If you need Stop() at the app level, you also need it throughout your app. Everything that opens some resource needs to be cleaned up on shutdown. This is a good constraint – you should clean up after yourself.

Once you have Start()/Stop(), then you may as well use oklog/run to manage this if you have multiple parts that have long-running concurrent processes.

Once you decide to test your app, a lot of things get better because they have to. Testing is not just about finding bugs, but also encourages better structure and more discipline around things like lifecycle.

As I work through lifecycle code in Simple IoT, I’m coming to a few conclusions:

  1. You really want the scenario where you can simply start all processes in parallel without any explicit ordering requirements. The constraint of oklog/run not providing ordering is exactly what you want in the end.
  2. If there are dependencies between processes (ex: a database needs initialized), have the dependent process simply check if the database is ready. If not, then wait until it is – perhaps with a timeout. This moves dependency management into the processes where it belongs instead of in the startup code.
  3. This concept applies at the system level (SystemD units) and inside applications when starting threads/goroutines.

There are many benefits to this:

  1. We don’t have to debug race conditions on startup/shutdown.
  2. Error handling gets pushed into the processes where it belongs. The process knows what it needs and can better respond to situations where a resource is not available than the process orchestration mechanism. Thus, the system will become more resilient.

NATS works very well for this – if the server is not available, the NATS client buffers messages until it is, so you don’t even have to make sure the server is running before starting the clients. Additionally, with Jetstream, you can buffer messages as needed as clients come and go.

Caddy uses a form of the Start()/Stop() pattern at the top level:

As I work with this more, it seems any long running process can benefit from this model.

What exactly is this model? Every process is defined by the following functions:

  • Start() error
  • Stop(error)

Start() is called to start the process and does not return until the process is stopped or a critical error occurs.

Stop() is called to shutdown the process. It returns immediately. If you want to wait until the process is shutdown, then wait for Start() to return.

The details of this implementation are subtle, but important. Why not have Stop() return the status of the stop operation? Stop() is not the only thing that can stop a process, so it is more consistent to handle that in the return of Start(), as that is where things are happening anyway.

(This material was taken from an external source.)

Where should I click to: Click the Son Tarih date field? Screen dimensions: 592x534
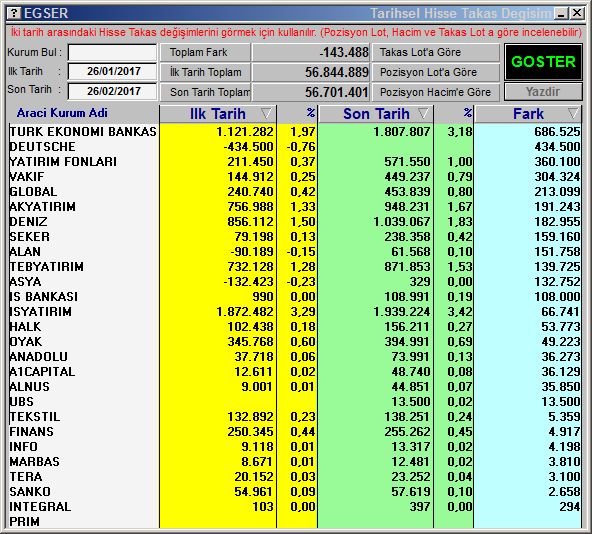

For Go programming, this allows us to follow best practices such as:

  • the caller should handle concurrency, not the library.
  • don’t pass channels around in APIs

In the process of switching the SIOT store to SQLite, I’ve been trying to improve the SIOT client API and harden the lifecycle handling of clients. The idea is that the experience writing clients should be something like:

  • create a struct that represents your client config with tags that map to point types
  • create a client that complies with the client interface
  • if a new node of the client type appears in the store, a new client will automatically be created and you will be handed the config (no manually node/point decoding required.
  • two levels of nodes are supported – example is a rule where the top level node is the rule, and it has condition/action child nodes.
  • if the config is updated in the store, the client will get sent the new points
  • if any of the nodes in the client config are removed, then the right things happen.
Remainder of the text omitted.